Save on Strip Steaks: How to Cut a Striploin into New York Strip Steaks
The striploin is a large cut of beef that comes from the loin primal. It's a beautifully marbled piece that produces flavorful and juicy steaks. New York strips are a premium priced steak that is in high demand, so cutting them yourself from an American Wagyu striploin is an excellent way to serve superior steaks at a reduced cost.
A sharp knife is just about all you’ll need for this striploin to steak conversion project. Use a longer knife. An 8" blade is good, but I used a 10” knife in these photos. The longer length makes a cleaner cut with minimal blade strokes. It sounds obvious, but a sharp knife makes the job much easier and safer.
We ship our American Wagyu striploin frozen. The average weight of this substantial cut is about 14 pounds, so plan to let it thaw for 3 to 4 days. Pro tip – cutting the striploin while it is still slightly frozen makes the job easier.
Cut Now, Trim Later
Skilled butchers often trim the fat and connective tissue from the entire striploin, then cut it into steaks. An easier, but slightly more time-consuming method, is to cut the steaks then trim each one individually.
Fair and Square
The striploin is a natural product, so there it varies in shape and is not a perfect rectangle. Our goal is to produce steaks that are evenly sized, so cut a thin piece off the end to square off it up. The piece that remains isn’t a full steak, but it is a nice piece of beef so save it to use for sandwiches or a delicious minute steak to go with your eggs for breakfast.
Lay it on Thick
One advantage of cutting your own New York strips is the ability to produce a generous thick steak. One and three quarters (1 ¾) is a really nice thickness that will still yield a good number of steaks. You can eyeball the thickness, but it’s OK to use a ruler for the first steak. Once it’s cut, you can use it as a measuring stick for all the additional steaks. Even sized steaks not only look great, but that also ensure a more even cook when you place them on the grill or in the skillet.
A Stroke of Work
When it’s time to cut the steak, use an even stroke in one direction. Don’t saw it back and forth. This provides a consistent, smooth face on the steak.

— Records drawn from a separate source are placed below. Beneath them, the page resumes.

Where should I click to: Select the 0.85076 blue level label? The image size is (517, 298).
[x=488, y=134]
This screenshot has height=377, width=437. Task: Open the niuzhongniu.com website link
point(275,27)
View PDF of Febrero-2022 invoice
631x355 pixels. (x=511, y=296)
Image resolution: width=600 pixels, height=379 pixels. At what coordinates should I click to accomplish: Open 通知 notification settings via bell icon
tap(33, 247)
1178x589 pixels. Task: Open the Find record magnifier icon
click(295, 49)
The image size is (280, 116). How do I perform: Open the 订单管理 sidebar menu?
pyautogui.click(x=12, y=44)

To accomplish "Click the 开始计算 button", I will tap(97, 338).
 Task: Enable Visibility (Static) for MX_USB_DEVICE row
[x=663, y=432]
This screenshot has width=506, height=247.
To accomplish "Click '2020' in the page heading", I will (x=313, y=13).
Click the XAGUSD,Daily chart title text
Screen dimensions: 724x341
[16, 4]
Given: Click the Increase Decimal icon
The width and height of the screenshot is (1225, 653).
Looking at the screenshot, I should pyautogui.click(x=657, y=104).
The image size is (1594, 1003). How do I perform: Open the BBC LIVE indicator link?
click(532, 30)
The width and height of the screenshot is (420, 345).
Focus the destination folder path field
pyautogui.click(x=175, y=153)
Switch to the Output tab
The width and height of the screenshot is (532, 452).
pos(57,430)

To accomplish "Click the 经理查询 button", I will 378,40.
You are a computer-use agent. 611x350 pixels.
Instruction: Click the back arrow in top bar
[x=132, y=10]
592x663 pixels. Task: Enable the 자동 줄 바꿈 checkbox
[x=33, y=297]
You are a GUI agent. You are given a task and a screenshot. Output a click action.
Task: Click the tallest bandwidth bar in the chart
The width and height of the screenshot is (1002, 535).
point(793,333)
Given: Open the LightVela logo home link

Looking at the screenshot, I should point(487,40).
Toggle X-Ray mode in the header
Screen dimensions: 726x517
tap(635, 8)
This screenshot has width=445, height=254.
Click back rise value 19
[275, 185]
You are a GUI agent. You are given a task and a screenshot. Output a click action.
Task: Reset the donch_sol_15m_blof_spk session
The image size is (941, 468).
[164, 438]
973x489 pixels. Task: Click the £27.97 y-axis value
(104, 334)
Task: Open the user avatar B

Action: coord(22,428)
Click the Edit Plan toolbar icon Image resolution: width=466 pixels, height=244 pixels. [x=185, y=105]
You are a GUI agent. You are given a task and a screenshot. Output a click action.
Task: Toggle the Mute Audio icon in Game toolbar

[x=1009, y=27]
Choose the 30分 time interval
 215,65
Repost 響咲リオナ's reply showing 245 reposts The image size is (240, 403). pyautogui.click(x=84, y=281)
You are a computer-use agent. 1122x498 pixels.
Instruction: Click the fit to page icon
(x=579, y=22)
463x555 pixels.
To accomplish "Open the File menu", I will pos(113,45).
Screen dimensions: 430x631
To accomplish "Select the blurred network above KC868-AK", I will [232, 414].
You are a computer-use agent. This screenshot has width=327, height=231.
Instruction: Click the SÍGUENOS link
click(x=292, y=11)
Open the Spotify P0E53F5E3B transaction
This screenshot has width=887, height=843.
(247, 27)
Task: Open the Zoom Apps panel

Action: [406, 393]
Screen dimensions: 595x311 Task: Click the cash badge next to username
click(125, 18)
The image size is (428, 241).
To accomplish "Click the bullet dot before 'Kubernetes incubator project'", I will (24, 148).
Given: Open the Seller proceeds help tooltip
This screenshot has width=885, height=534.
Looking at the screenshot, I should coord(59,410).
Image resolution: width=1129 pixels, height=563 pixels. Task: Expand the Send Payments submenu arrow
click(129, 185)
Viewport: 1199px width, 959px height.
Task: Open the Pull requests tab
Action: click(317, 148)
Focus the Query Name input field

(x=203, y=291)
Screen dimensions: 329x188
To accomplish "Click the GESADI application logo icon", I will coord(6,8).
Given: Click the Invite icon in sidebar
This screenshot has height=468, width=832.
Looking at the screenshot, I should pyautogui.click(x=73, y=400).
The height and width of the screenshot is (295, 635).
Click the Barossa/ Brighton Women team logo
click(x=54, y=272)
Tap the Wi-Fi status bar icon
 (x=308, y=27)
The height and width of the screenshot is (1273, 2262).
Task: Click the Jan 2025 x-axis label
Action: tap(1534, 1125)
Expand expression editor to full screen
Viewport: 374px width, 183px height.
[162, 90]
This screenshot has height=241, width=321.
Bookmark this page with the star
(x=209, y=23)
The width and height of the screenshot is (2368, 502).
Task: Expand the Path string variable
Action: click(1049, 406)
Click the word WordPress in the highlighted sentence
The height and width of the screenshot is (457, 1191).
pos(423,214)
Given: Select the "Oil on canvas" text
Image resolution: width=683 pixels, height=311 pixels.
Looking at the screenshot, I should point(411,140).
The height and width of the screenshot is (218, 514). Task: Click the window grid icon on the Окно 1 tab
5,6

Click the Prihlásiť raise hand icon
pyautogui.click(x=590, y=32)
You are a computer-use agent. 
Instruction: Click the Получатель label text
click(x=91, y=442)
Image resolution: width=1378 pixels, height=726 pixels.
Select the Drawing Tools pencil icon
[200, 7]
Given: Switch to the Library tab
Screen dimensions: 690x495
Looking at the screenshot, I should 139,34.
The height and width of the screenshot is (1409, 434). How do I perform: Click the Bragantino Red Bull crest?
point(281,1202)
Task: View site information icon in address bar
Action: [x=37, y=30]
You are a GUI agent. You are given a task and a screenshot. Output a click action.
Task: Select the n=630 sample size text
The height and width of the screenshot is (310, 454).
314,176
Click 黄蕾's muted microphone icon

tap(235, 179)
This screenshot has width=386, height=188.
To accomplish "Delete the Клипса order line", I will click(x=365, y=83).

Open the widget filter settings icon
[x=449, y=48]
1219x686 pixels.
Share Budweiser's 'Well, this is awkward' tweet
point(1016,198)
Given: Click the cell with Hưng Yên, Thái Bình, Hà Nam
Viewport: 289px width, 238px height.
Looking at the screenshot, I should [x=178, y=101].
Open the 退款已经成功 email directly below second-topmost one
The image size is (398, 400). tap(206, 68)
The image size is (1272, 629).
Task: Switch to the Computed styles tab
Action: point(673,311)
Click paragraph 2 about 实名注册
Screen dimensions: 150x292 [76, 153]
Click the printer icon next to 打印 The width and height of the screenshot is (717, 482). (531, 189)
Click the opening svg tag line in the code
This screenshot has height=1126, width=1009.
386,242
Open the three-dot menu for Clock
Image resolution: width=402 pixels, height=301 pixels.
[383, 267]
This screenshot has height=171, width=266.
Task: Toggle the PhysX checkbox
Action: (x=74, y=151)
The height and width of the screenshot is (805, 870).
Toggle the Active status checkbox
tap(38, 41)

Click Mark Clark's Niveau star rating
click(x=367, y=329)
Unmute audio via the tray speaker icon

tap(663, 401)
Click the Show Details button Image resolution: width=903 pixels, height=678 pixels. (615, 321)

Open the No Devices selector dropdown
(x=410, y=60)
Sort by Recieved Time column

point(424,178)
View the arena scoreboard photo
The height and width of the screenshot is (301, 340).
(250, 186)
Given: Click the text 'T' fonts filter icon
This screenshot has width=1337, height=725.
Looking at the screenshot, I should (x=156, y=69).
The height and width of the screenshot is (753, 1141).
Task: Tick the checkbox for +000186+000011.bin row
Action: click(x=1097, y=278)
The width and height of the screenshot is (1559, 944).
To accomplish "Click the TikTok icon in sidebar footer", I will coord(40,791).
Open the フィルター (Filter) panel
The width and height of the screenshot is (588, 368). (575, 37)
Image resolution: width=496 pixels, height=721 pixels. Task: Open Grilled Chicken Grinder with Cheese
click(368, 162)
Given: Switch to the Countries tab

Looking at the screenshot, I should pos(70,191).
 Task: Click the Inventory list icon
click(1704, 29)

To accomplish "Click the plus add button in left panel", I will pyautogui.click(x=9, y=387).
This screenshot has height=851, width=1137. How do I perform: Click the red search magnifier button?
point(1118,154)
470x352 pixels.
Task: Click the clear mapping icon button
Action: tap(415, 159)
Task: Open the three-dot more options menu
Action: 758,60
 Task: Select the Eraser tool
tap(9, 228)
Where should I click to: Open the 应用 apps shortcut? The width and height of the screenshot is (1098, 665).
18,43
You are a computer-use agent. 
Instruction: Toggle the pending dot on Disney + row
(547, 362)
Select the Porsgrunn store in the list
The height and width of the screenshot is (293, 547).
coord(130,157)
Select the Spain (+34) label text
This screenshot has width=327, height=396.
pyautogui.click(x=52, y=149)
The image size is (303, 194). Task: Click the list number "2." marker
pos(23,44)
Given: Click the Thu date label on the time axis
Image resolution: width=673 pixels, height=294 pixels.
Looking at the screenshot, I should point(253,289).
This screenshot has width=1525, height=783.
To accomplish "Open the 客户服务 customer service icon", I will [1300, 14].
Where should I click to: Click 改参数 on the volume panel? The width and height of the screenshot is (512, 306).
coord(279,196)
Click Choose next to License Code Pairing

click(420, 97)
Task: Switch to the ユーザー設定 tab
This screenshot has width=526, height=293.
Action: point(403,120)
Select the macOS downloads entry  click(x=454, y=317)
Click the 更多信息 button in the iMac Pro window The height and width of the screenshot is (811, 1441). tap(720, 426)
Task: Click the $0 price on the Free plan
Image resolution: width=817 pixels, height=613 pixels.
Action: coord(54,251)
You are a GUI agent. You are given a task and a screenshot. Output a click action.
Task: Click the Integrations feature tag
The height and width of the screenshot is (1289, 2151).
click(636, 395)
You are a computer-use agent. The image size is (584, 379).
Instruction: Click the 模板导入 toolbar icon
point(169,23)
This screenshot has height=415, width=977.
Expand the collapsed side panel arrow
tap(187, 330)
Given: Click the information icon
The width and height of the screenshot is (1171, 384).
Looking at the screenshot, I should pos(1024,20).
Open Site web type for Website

I’ve found it’s easiest to cut toward yourself. Be mindful of the hand holding the striploin and make sure it is out of the way before you start. If the first stroke doesn’t quite cut the steak completely, follow up with a second pass in the same direction.
Repeat this step until you’ve cut the entire striploin into steaks. For the final two steaks, I like to cut the piece in two. You may also want to square off the final steak, similar to what we did with the first one.
The final step is to clean up each steak. They are generally thicker one one side and thinner on the other. Start by trimming off the clear connective tissue that’s located on the thick side.
Next, trim off the tail fat on the thinner end.
To make your steak look meat counter-worthy, you can trim a small amount of the remaining fat so it tapers nicely.
Repeat this for all of your steaks.
There you have it. A striploin is now 10 beautiful New York strip steaks
When you’re finished, you can cook them immediately. If you’d like to use them later, individually wrap them in plastic freezer bags or a vacuum food sealer.